TASK: Would you please output, word for word, the span of the listing below that opens on the line containing "Screen dimensions: 1024x373" and closes on the line containing "Task: Focus the Enter discount code field"? Include both ends and nothing more.

SUPPLIED ENTRIES:
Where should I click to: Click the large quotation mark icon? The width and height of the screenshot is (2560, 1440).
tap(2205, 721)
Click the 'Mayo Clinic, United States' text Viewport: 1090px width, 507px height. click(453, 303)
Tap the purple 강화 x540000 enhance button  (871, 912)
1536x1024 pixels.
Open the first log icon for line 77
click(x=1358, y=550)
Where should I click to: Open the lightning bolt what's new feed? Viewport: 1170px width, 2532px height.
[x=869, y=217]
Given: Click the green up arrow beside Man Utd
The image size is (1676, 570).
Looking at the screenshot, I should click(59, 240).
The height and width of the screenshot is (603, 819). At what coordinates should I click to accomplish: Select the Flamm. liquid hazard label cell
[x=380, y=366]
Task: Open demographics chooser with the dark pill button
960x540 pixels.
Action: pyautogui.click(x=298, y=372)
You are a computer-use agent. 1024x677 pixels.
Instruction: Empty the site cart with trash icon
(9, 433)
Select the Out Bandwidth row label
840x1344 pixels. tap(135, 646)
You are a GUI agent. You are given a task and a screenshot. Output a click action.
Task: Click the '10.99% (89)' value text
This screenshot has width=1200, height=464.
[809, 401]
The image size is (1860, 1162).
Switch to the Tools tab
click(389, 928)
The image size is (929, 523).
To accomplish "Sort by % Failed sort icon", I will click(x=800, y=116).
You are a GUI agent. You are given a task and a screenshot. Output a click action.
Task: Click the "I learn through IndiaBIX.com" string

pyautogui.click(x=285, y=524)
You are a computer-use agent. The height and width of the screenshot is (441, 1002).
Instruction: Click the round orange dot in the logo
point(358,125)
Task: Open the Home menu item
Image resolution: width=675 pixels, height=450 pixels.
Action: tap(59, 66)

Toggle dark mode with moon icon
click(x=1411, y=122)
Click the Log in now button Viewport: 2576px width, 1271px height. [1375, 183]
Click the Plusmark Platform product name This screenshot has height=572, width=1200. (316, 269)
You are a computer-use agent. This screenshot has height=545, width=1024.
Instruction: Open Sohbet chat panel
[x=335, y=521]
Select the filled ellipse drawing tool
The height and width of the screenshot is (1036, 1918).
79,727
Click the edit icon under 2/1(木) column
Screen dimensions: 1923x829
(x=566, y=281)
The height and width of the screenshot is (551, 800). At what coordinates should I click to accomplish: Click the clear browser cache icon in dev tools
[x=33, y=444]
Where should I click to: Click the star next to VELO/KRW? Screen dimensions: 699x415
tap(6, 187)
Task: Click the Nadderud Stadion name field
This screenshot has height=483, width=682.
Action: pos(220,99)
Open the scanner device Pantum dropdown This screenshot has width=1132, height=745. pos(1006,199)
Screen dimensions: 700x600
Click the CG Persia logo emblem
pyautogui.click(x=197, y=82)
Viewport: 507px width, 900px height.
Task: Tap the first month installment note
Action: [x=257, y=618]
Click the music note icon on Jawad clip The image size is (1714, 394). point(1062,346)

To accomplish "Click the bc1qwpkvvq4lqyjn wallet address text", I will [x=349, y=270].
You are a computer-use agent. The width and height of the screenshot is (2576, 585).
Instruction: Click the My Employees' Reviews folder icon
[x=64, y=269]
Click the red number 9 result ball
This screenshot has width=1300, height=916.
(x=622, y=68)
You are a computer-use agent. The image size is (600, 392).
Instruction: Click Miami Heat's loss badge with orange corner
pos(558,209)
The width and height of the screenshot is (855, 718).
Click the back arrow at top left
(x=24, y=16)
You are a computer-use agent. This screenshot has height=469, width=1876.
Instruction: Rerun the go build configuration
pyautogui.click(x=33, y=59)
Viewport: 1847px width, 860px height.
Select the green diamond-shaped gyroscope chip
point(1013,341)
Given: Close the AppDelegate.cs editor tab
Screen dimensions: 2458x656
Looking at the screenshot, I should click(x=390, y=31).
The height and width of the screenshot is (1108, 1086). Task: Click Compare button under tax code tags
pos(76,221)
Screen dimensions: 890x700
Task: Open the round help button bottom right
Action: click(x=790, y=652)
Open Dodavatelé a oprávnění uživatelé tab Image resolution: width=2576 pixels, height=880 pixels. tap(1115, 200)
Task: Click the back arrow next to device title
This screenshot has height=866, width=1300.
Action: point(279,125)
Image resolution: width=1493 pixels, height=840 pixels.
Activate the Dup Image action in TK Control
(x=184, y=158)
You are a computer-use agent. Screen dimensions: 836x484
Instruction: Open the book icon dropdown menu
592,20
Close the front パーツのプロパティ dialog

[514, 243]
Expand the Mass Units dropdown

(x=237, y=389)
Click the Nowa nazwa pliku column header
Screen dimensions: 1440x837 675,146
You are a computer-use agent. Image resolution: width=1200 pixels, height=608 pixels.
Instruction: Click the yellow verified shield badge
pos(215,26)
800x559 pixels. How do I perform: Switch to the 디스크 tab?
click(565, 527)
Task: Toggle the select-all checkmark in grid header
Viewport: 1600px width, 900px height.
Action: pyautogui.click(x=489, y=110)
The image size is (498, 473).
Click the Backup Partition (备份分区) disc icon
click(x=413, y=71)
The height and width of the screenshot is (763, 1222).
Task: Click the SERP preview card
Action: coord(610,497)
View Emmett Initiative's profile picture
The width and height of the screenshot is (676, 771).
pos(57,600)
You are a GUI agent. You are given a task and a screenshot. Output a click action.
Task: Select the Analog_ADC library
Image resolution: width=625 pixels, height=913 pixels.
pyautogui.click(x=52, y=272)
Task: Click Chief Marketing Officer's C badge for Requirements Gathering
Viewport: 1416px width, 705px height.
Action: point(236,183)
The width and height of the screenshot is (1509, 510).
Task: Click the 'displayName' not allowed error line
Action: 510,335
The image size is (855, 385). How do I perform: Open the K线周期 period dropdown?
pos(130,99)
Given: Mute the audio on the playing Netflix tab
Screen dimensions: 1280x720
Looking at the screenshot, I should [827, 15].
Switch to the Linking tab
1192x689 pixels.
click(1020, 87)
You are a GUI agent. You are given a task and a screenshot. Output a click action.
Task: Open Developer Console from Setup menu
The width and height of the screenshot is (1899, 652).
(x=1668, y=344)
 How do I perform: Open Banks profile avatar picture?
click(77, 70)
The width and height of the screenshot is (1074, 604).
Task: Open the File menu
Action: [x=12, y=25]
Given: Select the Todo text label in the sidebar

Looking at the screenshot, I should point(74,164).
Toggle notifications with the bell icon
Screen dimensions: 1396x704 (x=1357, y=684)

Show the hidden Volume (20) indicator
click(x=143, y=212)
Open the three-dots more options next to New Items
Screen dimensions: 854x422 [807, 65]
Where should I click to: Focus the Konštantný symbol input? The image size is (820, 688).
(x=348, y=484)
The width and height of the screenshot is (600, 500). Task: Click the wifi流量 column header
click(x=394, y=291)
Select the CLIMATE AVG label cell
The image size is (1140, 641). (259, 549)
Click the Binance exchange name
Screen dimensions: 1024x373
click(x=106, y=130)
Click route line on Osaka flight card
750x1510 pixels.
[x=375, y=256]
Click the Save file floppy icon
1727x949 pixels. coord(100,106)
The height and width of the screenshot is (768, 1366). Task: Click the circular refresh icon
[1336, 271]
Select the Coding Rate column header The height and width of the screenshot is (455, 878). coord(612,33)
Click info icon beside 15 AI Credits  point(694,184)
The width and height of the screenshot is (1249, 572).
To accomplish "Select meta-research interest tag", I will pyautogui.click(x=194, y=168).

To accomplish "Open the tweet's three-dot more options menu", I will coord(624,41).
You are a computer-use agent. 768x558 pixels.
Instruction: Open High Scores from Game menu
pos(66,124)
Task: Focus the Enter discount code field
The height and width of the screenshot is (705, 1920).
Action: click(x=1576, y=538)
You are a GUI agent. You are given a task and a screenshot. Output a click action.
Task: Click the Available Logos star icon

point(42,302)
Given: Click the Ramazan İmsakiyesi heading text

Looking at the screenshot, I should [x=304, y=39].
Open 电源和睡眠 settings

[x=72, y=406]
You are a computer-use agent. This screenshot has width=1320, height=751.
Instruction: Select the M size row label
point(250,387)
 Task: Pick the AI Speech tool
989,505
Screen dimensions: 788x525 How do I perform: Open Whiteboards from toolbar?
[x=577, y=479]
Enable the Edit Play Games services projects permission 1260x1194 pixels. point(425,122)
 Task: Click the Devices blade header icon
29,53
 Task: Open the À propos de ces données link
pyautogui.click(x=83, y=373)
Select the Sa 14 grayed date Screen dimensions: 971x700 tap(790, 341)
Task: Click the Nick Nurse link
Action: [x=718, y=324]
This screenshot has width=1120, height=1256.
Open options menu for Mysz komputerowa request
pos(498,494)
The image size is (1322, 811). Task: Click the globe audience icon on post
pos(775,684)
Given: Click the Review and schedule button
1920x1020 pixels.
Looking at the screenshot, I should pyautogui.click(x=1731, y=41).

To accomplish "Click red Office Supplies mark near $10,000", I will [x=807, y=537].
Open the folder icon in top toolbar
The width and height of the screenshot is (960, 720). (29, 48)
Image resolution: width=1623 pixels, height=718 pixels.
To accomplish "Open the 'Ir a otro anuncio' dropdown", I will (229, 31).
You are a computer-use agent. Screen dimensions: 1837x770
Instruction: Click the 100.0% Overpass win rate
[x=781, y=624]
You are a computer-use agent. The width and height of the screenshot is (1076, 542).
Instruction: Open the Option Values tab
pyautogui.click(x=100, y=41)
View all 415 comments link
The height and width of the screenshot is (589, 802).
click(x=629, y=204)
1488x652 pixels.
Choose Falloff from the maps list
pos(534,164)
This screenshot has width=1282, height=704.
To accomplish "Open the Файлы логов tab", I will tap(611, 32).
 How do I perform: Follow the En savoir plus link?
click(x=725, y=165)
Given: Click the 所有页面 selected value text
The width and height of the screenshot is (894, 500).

ANSWER AREA:
Screen dimensions: 1024x373
click(x=106, y=130)
Click route line on Osaka flight card
750x1510 pixels.
[x=375, y=256]
Click the Save file floppy icon
1727x949 pixels. coord(100,106)
The height and width of the screenshot is (768, 1366). Task: Click the circular refresh icon
[1336, 271]
Select the Coding Rate column header The height and width of the screenshot is (455, 878). coord(612,33)
Click info icon beside 15 AI Credits  point(694,184)
The width and height of the screenshot is (1249, 572).
To accomplish "Select meta-research interest tag", I will pyautogui.click(x=194, y=168).

To accomplish "Open the tweet's three-dot more options menu", I will coord(624,41).
You are a computer-use agent. 768x558 pixels.
Instruction: Open High Scores from Game menu
pos(66,124)
Task: Focus the Enter discount code field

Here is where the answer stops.